(Collected data)
◇ ◇ ◇ ◇
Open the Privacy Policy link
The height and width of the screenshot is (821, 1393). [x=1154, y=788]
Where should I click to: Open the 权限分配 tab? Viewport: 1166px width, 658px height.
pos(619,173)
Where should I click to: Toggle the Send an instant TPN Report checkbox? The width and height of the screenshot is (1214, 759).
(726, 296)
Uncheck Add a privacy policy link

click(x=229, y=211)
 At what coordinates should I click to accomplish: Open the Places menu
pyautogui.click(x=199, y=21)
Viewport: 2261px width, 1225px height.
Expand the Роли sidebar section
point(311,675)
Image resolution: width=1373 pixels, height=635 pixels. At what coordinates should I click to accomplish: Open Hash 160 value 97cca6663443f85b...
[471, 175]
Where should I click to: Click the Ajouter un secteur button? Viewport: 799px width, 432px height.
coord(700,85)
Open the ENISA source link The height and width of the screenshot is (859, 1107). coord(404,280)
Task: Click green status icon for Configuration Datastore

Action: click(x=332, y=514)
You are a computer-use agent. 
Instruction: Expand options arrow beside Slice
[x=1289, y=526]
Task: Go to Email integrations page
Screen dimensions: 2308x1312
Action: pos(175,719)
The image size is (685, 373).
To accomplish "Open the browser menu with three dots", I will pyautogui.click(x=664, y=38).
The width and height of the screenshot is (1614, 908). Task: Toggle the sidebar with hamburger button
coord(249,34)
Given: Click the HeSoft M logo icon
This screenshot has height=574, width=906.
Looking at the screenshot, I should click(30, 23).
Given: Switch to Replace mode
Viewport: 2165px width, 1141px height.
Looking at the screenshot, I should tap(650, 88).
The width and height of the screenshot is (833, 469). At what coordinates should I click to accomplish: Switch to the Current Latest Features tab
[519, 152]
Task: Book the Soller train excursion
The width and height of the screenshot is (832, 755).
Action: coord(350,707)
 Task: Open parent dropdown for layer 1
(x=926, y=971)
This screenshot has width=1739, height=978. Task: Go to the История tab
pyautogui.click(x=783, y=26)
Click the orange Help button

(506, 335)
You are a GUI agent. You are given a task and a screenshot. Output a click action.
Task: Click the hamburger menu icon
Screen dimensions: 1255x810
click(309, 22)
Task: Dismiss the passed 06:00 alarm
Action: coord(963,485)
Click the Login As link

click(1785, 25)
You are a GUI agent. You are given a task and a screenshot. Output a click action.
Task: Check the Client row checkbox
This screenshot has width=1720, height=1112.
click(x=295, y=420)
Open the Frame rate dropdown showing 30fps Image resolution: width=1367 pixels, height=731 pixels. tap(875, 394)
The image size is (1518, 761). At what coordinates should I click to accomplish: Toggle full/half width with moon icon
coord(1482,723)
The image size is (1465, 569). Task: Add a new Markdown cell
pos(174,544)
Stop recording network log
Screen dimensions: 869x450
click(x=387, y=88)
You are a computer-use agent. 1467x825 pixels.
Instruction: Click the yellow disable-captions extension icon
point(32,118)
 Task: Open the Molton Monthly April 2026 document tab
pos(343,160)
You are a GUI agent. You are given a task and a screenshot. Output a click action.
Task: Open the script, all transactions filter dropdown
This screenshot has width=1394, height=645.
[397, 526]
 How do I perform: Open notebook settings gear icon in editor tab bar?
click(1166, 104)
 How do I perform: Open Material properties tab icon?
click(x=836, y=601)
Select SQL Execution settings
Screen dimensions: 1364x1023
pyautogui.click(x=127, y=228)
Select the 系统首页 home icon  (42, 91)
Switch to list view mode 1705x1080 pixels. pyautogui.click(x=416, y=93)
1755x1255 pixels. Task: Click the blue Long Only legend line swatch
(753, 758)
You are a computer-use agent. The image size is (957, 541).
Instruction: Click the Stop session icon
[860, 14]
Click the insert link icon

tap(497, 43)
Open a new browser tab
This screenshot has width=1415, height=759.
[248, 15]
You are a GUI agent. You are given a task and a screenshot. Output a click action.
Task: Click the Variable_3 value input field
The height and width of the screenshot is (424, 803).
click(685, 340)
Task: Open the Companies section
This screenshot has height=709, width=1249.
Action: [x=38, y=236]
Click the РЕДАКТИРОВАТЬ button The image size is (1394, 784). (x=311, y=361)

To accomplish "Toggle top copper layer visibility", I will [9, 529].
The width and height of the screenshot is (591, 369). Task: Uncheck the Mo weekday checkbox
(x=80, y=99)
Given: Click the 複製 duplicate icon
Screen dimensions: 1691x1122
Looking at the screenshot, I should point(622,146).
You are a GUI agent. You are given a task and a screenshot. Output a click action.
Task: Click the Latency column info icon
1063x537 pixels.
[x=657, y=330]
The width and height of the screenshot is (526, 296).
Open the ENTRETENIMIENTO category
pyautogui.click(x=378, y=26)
◇ ◇ ◇ ◇
- Problem description:
Repeat every record exactly, so that nothing is lost or altered.

- Result of the exercise:
Open the Privacy Policy link
The height and width of the screenshot is (821, 1393). [x=1154, y=788]
Where should I click to: Open the 权限分配 tab? Viewport: 1166px width, 658px height.
pos(619,173)
Where should I click to: Toggle the Send an instant TPN Report checkbox? The width and height of the screenshot is (1214, 759).
(726, 296)
Uncheck Add a privacy policy link

click(x=229, y=211)
 At what coordinates should I click to accomplish: Open the Places menu
pyautogui.click(x=199, y=21)
Viewport: 2261px width, 1225px height.
Expand the Роли sidebar section
point(311,675)
Image resolution: width=1373 pixels, height=635 pixels. At what coordinates should I click to accomplish: Open Hash 160 value 97cca6663443f85b...
[471, 175]
Where should I click to: Click the Ajouter un secteur button? Viewport: 799px width, 432px height.
coord(700,85)
Open the ENISA source link The height and width of the screenshot is (859, 1107). coord(404,280)
Task: Click green status icon for Configuration Datastore

Action: click(x=332, y=514)
You are a computer-use agent. 
Instruction: Expand options arrow beside Slice
[x=1289, y=526]
Task: Go to Email integrations page
Screen dimensions: 2308x1312
Action: pos(175,719)
The image size is (685, 373).
To accomplish "Open the browser menu with three dots", I will pyautogui.click(x=664, y=38).
The width and height of the screenshot is (1614, 908). Task: Toggle the sidebar with hamburger button
coord(249,34)
Given: Click the HeSoft M logo icon
This screenshot has height=574, width=906.
Looking at the screenshot, I should click(30, 23).
Given: Switch to Replace mode
Viewport: 2165px width, 1141px height.
Looking at the screenshot, I should tap(650, 88).
The width and height of the screenshot is (833, 469). At what coordinates should I click to accomplish: Switch to the Current Latest Features tab
[519, 152]
Task: Book the Soller train excursion
The width and height of the screenshot is (832, 755).
Action: coord(350,707)
 Task: Open parent dropdown for layer 1
(x=926, y=971)
This screenshot has width=1739, height=978. Task: Go to the История tab
pyautogui.click(x=783, y=26)
Click the orange Help button

(506, 335)
You are a GUI agent. You are given a task and a screenshot. Output a click action.
Task: Click the hamburger menu icon
Screen dimensions: 1255x810
click(309, 22)
Task: Dismiss the passed 06:00 alarm
Action: coord(963,485)
Click the Login As link

click(1785, 25)
You are a GUI agent. You are given a task and a screenshot. Output a click action.
Task: Check the Client row checkbox
This screenshot has width=1720, height=1112.
click(x=295, y=420)
Open the Frame rate dropdown showing 30fps Image resolution: width=1367 pixels, height=731 pixels. tap(875, 394)
The image size is (1518, 761). At what coordinates should I click to accomplish: Toggle full/half width with moon icon
coord(1482,723)
The image size is (1465, 569). Task: Add a new Markdown cell
pos(174,544)
Stop recording network log
Screen dimensions: 869x450
click(x=387, y=88)
You are a computer-use agent. 1467x825 pixels.
Instruction: Click the yellow disable-captions extension icon
point(32,118)
 Task: Open the Molton Monthly April 2026 document tab
pos(343,160)
You are a GUI agent. You are given a task and a screenshot. Output a click action.
Task: Open the script, all transactions filter dropdown
This screenshot has width=1394, height=645.
[397, 526]
 How do I perform: Open notebook settings gear icon in editor tab bar?
click(1166, 104)
 How do I perform: Open Material properties tab icon?
click(x=836, y=601)
Select SQL Execution settings
Screen dimensions: 1364x1023
pyautogui.click(x=127, y=228)
Select the 系统首页 home icon  (42, 91)
Switch to list view mode 1705x1080 pixels. pyautogui.click(x=416, y=93)
1755x1255 pixels. Task: Click the blue Long Only legend line swatch
(753, 758)
You are a computer-use agent. The image size is (957, 541).
Instruction: Click the Stop session icon
[860, 14]
Click the insert link icon

tap(497, 43)
Open a new browser tab
This screenshot has width=1415, height=759.
[248, 15]
You are a GUI agent. You are given a task and a screenshot. Output a click action.
Task: Click the Variable_3 value input field
The height and width of the screenshot is (424, 803).
click(685, 340)
Task: Open the Companies section
This screenshot has height=709, width=1249.
Action: [x=38, y=236]
Click the РЕДАКТИРОВАТЬ button The image size is (1394, 784). (x=311, y=361)

To accomplish "Toggle top copper layer visibility", I will [9, 529].
The width and height of the screenshot is (591, 369). Task: Uncheck the Mo weekday checkbox
(x=80, y=99)
Given: Click the 複製 duplicate icon
Screen dimensions: 1691x1122
Looking at the screenshot, I should point(622,146).
You are a GUI agent. You are given a task and a screenshot. Output a click action.
Task: Click the Latency column info icon
1063x537 pixels.
[x=657, y=330]
The width and height of the screenshot is (526, 296).
Open the ENTRETENIMIENTO category
pyautogui.click(x=378, y=26)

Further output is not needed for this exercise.